**Provided passage**
2/ Second issue - On Trunk interfaces (which uses vlan eth prefix), calico network policy don't work as of today due to interface prefix convention used by AWS VPC CNI. I think you are suggesting to use enixxx prefix instead vlanxxx prefix so that Calico policy can be supported on trunk interfaces just like it is supported on regular interface. We could definitely look into that but can we achieve this without copying over non-default routing table routes (e.g., table 101) into main routing table (related to point 1/)

song-jiang commented 2 years ago

@srini-ram 1/ First issue

From your sample output listed above, this doesn't seem to be case any more. Can you please confirm this ?

Calico reinstates routes for interfaces managed by Calico (has the prefix eni) . Since vlan eth uses vlan prefix, its routes will not be programmed into main table by Calico. The result can be illustrated by the sample output above.

2/ Second issue I'm thinking a possible solution could be

  1. AWS VPC CNI uses eni prefix for any network interface which is directly connected to pod on host side.

**Given request A**
In the Calico thread above, what interface prefix does Calico reinstate routes for?
**Given request B**
Shorten the paragraph of the Calico thread that begins "Calico reinstates routes for interfaces" while keeping its main facts.
**Given request C**
Carry on the thread about Calico and AWS VPC CNI from its last line.

**Supplied information**
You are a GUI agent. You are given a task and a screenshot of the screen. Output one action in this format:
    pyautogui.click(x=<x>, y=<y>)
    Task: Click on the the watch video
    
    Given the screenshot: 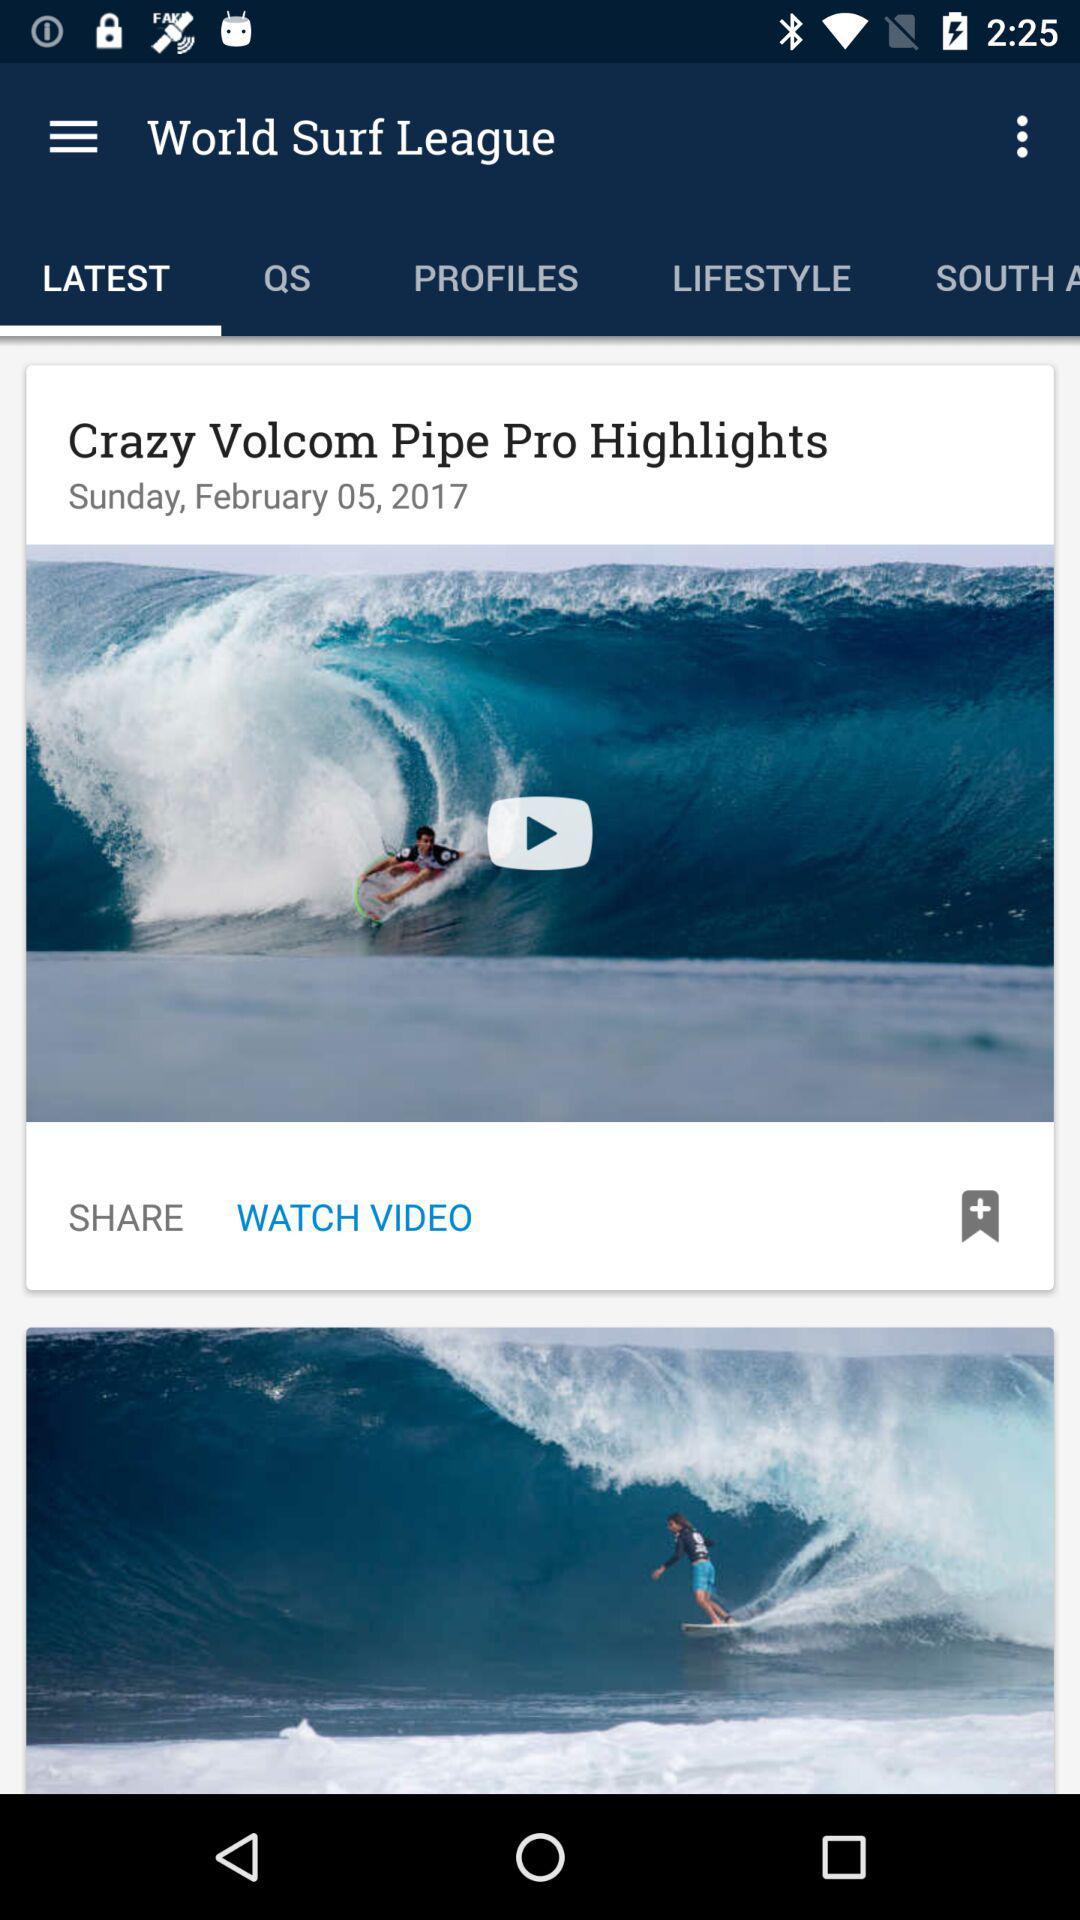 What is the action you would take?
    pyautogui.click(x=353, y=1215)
---
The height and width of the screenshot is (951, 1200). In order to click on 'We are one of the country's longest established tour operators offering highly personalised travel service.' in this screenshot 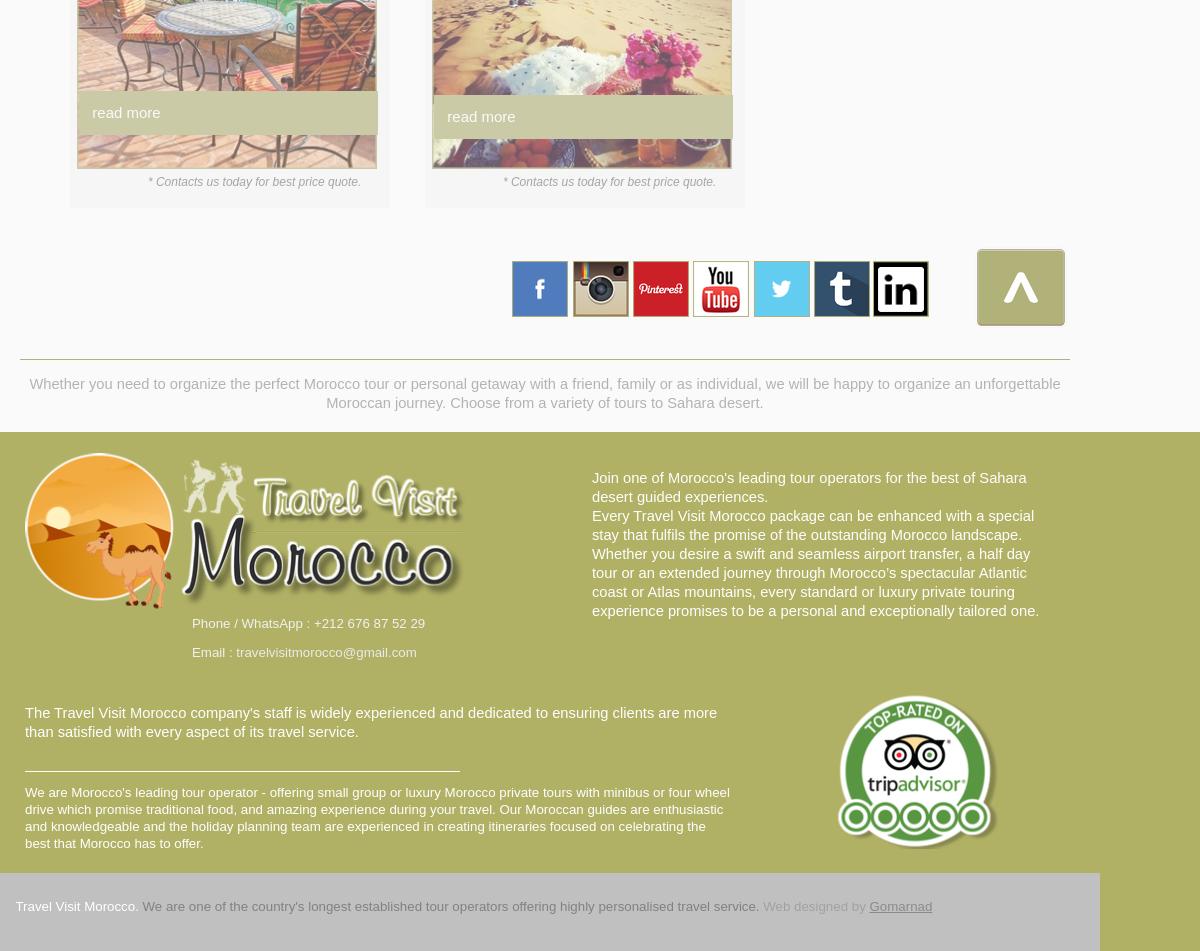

**Answer A**
The eni prefix.

**Answer B**
Calico restores routes only for the interfaces it manages, which carry the eni prefix. Vlan eth interfaces use the vlan prefix, so Calico doesn't program their routes into the main table, as the sample output shows.

**Answer C**
    • Pods without SGPP. Interface name: enixxxxx , local routes are monitored by Calico and programmed into main table.
    • Pods with SGPP. Interface name:enixxxx, local routes are managed by AWS VPC CNI. Calico should be able to distinguish them with pods without SGPP by checking pod annotations. Pods with SGPP will have an annotation
      vpc.amazonaws.com/pod-eni: '[{"eniId":"eni-01d9ee176464f22d6","ifAddress":"0a:cd:43:36:11:bd","privateIp":"192.168.76.48","vlanId":1,"subnetCidr":"192.168.64.0/19"}]'
    • trunk network interface. Interace name:vlan.eth.xxx. The per node trunk network interface should avoid using eni prefix so that Calico will ignore it.
  2. Calico skips programming local routes for any interface owned by a pod with SGPP.

WDYT? cc @caseydavenport @SaranBalaji90

song-jiang commented 2 years ago

@srini-ram Maybe a better approach is for AWS VPC CNI to manage routes for all pods, regardless of their SGPP status. We can add a flag to Calico that disables pod routing entirely. It makes more sense that pod routing is managed by a single control plane.

caseydavenport commented 2 years ago

Linking related issue: https://github.com/projectcalico/calico/issues/5247

song-jiang commented 2 years ago

@srini-ram @SaranBalaji90 Are you happy with the solution

  1. Calico have an configuration option to stop writing to routing tables. Enable this option (which restarts all calico-node) when SGPP is enabled or this option is enabled by default with AWS VPC CNI.
    Please check https://github.com/projectcalico/calico/pull/5454. Let us know if that PR has what you expected.

  2. AWS VCP CNI uses single prefix eni for pod veth.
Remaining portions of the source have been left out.